Six months after Cambridge Rindge and Latin High School’s Black Student Union released its “Cambridge Minority Reports Volume 1” detailing racist microaggressions – and macroaggressions – encountered at the school, there have been a flurry of voices in the public realm refocusing attention on the students’ complaints. These include an electric School Committee subcommittee meeting, a highly unusual public comment session at a regular committee meeting, new BSU videos, recent public comment pressure from families of color and white allies, a districtwide letter and editorial by Superintendent Kenneth Salim, a podcast on Public Radio International and a fiery graduation speech by the student government president pressing for more responsiveness to students.

It is too little, too late for the seniors who graduated last month, and the school community enters the summer with flagging student activism, with the few students who remain committed possibly without a group of allies or an adviser to assist.  

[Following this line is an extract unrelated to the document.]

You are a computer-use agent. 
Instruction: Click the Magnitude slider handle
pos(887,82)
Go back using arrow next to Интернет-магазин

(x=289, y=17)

There are hopeful signs of greater urgency from a variety of sources – including administration – to find ways to support the students and change the culture. At the same time, some teachers, including those who say they support student efforts to eradicate racism, worry that their voices are being lost and that too many are being swept up in accusations of racist treatment, and are looking for strong school leadership. Perhaps most importantly, public comment has shown that most people in the community don’t know what administration has been up to.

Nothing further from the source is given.